** MATERIAL FOR THE TASK follows **

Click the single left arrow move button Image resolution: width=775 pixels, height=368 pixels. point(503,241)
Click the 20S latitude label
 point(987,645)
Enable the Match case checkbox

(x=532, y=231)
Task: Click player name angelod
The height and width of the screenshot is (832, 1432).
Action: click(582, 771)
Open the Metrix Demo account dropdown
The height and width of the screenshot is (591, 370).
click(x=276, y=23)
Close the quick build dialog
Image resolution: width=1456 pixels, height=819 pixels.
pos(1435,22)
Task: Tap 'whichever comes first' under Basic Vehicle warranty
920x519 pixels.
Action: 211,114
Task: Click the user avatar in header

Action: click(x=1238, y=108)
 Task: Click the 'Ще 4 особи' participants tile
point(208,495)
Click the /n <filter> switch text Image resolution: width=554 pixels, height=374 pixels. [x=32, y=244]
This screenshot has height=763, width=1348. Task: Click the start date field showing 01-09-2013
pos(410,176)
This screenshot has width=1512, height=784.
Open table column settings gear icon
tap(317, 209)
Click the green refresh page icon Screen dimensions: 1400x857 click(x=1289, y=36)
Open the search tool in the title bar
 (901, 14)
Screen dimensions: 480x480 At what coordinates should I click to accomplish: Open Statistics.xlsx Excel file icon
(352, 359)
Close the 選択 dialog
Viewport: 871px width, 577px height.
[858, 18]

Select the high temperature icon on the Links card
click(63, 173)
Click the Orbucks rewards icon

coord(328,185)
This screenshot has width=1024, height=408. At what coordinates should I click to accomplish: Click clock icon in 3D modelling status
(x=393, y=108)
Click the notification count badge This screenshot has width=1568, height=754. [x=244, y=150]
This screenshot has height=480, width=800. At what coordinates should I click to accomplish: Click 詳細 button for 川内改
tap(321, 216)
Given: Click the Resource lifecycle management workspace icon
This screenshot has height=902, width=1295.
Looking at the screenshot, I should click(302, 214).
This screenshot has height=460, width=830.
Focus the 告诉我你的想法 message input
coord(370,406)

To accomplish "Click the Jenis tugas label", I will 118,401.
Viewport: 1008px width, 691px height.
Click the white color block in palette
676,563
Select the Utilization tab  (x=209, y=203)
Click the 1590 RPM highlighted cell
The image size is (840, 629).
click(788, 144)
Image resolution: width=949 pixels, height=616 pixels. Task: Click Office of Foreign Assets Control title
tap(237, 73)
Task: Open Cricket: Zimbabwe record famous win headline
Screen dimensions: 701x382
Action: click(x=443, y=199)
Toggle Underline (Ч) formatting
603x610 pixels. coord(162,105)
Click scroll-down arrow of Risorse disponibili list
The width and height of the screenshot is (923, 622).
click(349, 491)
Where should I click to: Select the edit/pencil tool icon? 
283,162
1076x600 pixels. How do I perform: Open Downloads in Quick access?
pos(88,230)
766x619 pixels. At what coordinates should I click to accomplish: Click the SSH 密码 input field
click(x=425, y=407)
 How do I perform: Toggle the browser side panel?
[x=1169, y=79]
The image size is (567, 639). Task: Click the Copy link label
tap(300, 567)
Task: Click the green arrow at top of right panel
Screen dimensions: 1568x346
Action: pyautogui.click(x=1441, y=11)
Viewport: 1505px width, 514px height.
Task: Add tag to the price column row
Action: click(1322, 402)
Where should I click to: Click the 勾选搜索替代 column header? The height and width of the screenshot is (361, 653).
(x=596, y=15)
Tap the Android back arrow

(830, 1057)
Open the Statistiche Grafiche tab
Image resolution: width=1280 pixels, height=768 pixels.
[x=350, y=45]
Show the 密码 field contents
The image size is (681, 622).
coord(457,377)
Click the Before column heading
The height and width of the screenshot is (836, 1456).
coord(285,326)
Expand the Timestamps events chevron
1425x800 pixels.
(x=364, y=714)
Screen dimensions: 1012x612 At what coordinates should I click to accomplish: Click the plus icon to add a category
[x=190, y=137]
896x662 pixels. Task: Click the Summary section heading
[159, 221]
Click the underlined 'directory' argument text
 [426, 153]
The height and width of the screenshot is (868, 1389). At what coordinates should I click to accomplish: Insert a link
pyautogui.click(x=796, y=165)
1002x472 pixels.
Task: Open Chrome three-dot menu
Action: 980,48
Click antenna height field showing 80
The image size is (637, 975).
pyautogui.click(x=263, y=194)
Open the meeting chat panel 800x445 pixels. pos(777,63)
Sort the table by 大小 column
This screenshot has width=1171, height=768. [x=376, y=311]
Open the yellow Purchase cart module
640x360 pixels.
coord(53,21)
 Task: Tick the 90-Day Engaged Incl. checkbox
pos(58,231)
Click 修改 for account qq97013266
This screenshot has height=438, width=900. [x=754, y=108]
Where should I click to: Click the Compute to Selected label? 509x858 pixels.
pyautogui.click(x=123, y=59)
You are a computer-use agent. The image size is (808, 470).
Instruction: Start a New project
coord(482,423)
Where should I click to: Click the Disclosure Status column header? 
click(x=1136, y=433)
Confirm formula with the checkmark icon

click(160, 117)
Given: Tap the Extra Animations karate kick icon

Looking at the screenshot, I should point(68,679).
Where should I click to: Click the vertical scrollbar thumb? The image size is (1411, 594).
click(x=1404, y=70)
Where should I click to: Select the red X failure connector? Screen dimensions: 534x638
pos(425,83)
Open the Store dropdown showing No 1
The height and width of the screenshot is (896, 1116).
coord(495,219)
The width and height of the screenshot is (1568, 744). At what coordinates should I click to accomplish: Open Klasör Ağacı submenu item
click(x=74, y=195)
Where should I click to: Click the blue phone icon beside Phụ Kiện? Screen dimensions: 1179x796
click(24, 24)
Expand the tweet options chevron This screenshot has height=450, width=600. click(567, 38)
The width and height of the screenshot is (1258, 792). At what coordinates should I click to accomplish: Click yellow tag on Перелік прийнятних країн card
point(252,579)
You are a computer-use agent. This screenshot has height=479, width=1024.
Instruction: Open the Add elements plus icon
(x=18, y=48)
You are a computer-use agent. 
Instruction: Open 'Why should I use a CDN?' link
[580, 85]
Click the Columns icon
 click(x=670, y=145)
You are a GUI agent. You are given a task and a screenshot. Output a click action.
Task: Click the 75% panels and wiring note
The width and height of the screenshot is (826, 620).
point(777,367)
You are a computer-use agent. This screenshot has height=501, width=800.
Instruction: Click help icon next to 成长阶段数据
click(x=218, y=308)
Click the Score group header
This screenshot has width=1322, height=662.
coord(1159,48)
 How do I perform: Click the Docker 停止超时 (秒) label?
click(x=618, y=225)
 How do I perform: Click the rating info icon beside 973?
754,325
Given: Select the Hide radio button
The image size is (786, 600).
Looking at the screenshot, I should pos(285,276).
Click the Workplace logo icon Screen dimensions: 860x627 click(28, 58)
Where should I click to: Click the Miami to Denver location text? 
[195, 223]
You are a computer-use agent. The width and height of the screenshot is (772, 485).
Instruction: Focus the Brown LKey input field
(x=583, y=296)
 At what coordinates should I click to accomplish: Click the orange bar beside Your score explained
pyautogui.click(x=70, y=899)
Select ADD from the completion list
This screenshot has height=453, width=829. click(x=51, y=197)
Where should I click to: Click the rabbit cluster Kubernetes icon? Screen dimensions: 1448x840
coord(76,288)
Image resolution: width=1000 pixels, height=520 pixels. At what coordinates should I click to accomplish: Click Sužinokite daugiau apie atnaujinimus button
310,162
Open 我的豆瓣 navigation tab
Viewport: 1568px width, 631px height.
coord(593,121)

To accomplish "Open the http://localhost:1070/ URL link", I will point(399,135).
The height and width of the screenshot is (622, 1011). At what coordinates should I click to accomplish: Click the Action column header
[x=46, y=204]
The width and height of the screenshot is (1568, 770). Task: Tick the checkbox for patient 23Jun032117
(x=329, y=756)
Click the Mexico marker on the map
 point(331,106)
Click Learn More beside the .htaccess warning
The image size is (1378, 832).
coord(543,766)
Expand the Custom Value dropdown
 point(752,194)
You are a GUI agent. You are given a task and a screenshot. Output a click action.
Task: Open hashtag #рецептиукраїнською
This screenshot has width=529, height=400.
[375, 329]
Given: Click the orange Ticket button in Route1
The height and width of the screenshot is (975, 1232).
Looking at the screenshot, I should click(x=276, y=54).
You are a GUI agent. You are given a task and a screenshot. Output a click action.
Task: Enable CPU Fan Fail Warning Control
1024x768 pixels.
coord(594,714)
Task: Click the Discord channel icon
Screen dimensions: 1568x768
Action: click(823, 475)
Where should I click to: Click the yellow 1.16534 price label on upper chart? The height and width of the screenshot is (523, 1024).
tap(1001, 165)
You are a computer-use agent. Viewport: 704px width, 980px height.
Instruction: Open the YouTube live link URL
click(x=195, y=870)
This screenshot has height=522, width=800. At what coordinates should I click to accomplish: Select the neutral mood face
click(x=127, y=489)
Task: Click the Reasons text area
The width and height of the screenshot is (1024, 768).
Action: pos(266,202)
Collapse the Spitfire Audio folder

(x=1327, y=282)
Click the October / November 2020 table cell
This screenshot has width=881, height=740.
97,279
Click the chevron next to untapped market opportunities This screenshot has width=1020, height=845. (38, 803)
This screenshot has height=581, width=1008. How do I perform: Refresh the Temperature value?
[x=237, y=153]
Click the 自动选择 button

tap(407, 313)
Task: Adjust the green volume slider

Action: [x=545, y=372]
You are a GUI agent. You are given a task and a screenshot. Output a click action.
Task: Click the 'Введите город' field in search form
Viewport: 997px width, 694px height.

** End of MATERIAL FOR THE TASK **

_ASSIGNMENT_: From the entries above, extract only the lines running from the one containing "Where should I click to: Select the red" through the one containing "Expand the tweet", inclusive.

_RESULT FOR THIS EXERCISE_:
Where should I click to: Select the red X failure connector? Screen dimensions: 534x638
pos(425,83)
Open the Store dropdown showing No 1
The height and width of the screenshot is (896, 1116).
coord(495,219)
The width and height of the screenshot is (1568, 744). At what coordinates should I click to accomplish: Open Klasör Ağacı submenu item
click(x=74, y=195)
Where should I click to: Click the blue phone icon beside Phụ Kiện? Screen dimensions: 1179x796
click(24, 24)
Expand the tweet options chevron This screenshot has height=450, width=600. click(567, 38)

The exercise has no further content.